Yep. All in one day.
Then tonight Lucy tried to walk up on stage as Elle and the entire 7th grade orchestra held their bows in ready position for the first song in the big Christmas concert. When I tried to cajole her down the stairs in front of the filled-to-the-brim audience in that high school auditorium she started to wail....and continued to let her sentiments be known as I dragged her out.
I'm trying to organize fourteen things coming up for Young Women, Claire has another UTI and my email box is still spilling over despite my valiant efforts. I can never find a phone to make calls on even though it seems to be ringing off the hook...
I haven't started Christmas cards or Christmas shopping and my house is screaming to be organized.
But you know what? It's Christmas and it's strange because for some reason all that nutty stuff swirling on around me that usually fills me with stress can't seem to phase me much. It's like I have this iron armor on protecting me from it somehow.
Maybe it's because I love my family even more today than I did yesterday.
Maybe it's because I get to work with these amazing Young Women and through them I am seeing life from a different perspective.

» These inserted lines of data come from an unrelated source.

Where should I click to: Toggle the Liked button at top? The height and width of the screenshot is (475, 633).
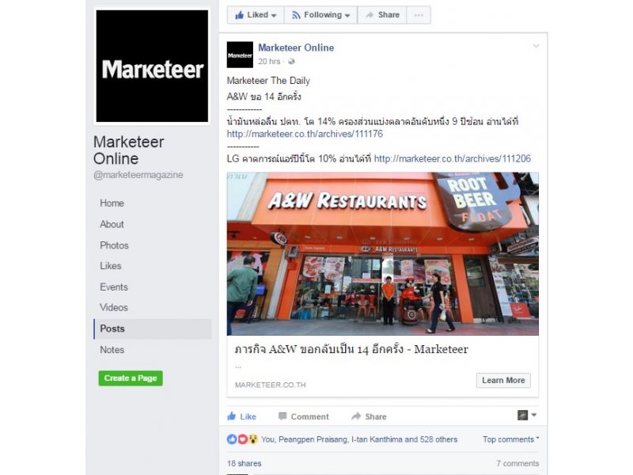tap(256, 15)
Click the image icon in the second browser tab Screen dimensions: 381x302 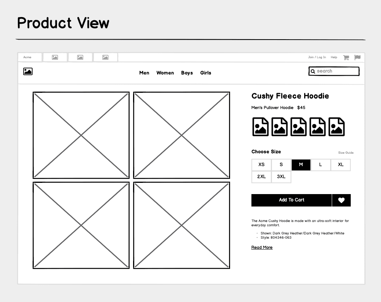point(55,57)
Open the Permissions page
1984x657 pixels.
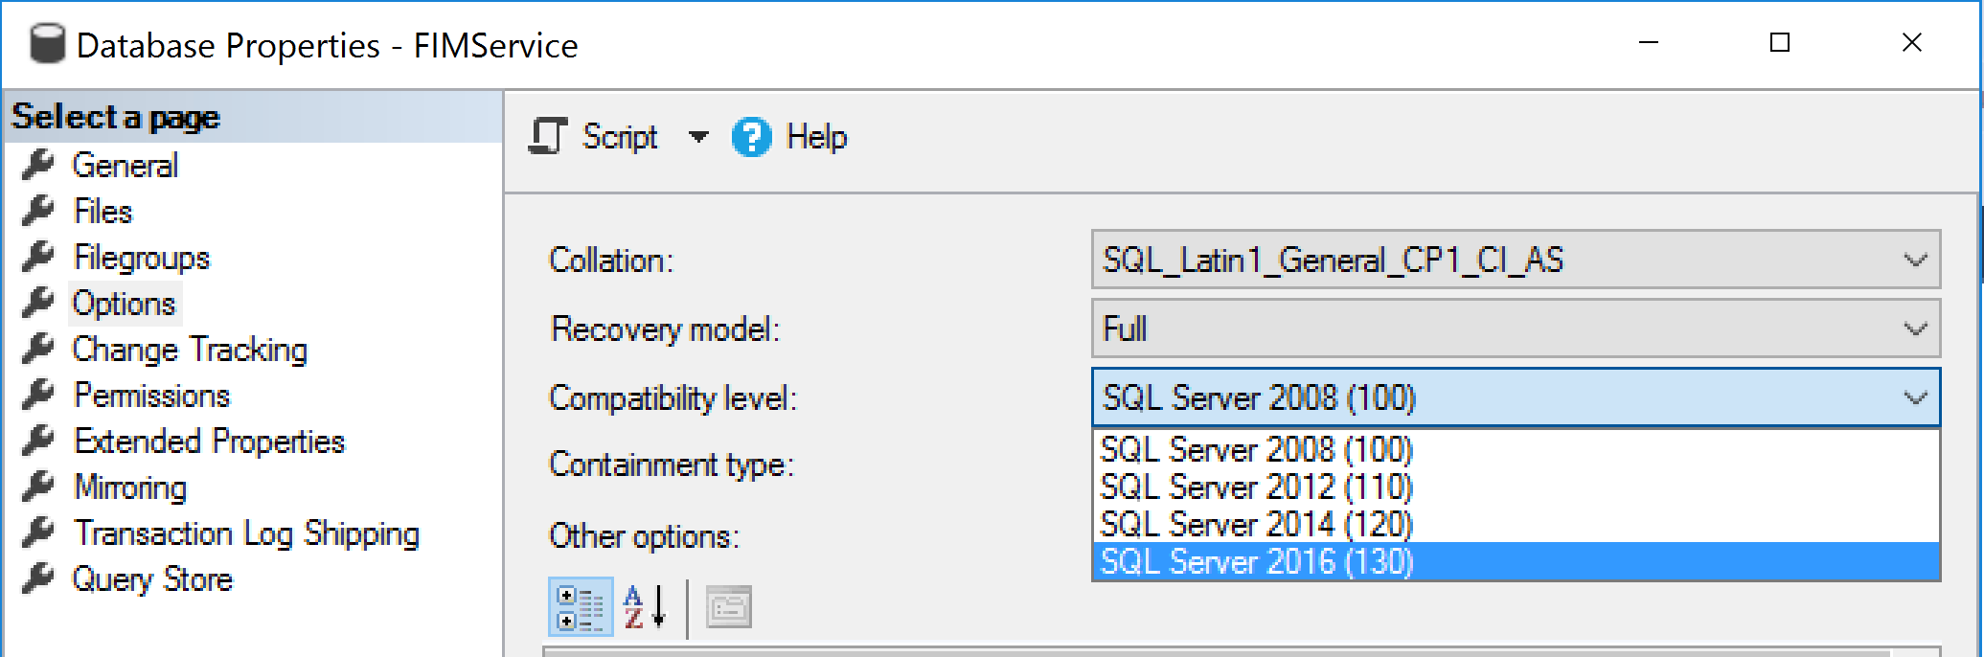pos(151,396)
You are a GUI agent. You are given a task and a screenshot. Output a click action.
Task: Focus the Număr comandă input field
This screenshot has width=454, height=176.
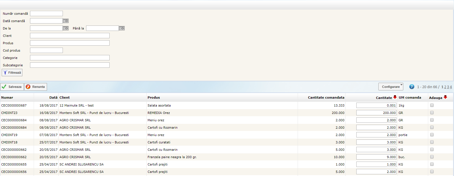46,14
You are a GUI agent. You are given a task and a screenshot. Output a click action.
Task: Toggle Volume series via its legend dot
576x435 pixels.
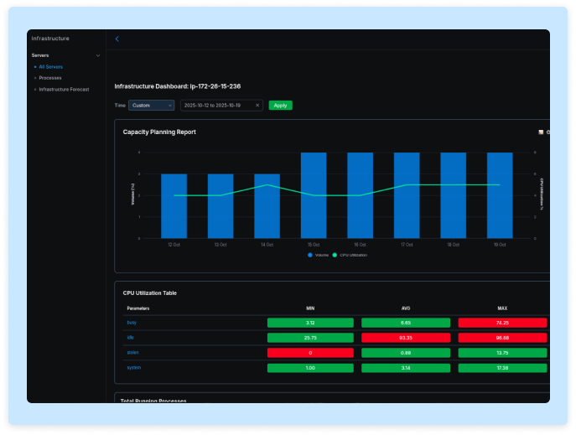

Maybe it's because Max read us one of my favorite Christmas stories ("Christmas Day in the Morning"by Pearl S. Buck) all curled up together yesterday after church.

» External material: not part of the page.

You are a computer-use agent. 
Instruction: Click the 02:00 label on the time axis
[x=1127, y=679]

Maybe it's because I've been preparing for my Christmas lesson and it's made me more aware than ever of the "Christ" part of the word "Christmas."...and that when we serve others we truly serve Him.
Maybe it's because I'm beginning to realize that life will still go on if I'm flying by the seat of my pants, and I'll miss the richness of the moments that abound around me if I don't slow down.
Last night I told Lucy and Claire they could be in charge of setting out our little nativity.
They have taken their job very seriously ever since and have re-arranged those figures multiple times.
Lucy took an immediate, hushed and reverent liking to Baby Jesus (not surprising with her love of figurines, and not surprising that it still turned my heart all mushy). She carried Him around all night making a sweet little "meow" kitten sound (don't ask why because I'd like to know the same thing).
So of course today He is nowhere to be found.
Those poor shepherds and wise men are gathered around an empty manger:
But even though that manger is empty, He is here. I can feel Him in all that surrounds me this season. The air seems to be a little thicker and the stars seem to twinkle more beautifully and brilliantly than ever because I've shifted my focus from "Christmas" craziness to "Christ-mas" that is holy and calm. I know He lives. And I'm so thankful I get to celebrate His birth with those I love most dearly.
Of course, I can't promise that sentiment will continue always because life seems to march on relentlessly with no time to pause, and my dear children still ignore me and there is a lot to be done. But I hope I can remember to make those pauses and remember what's most important this season.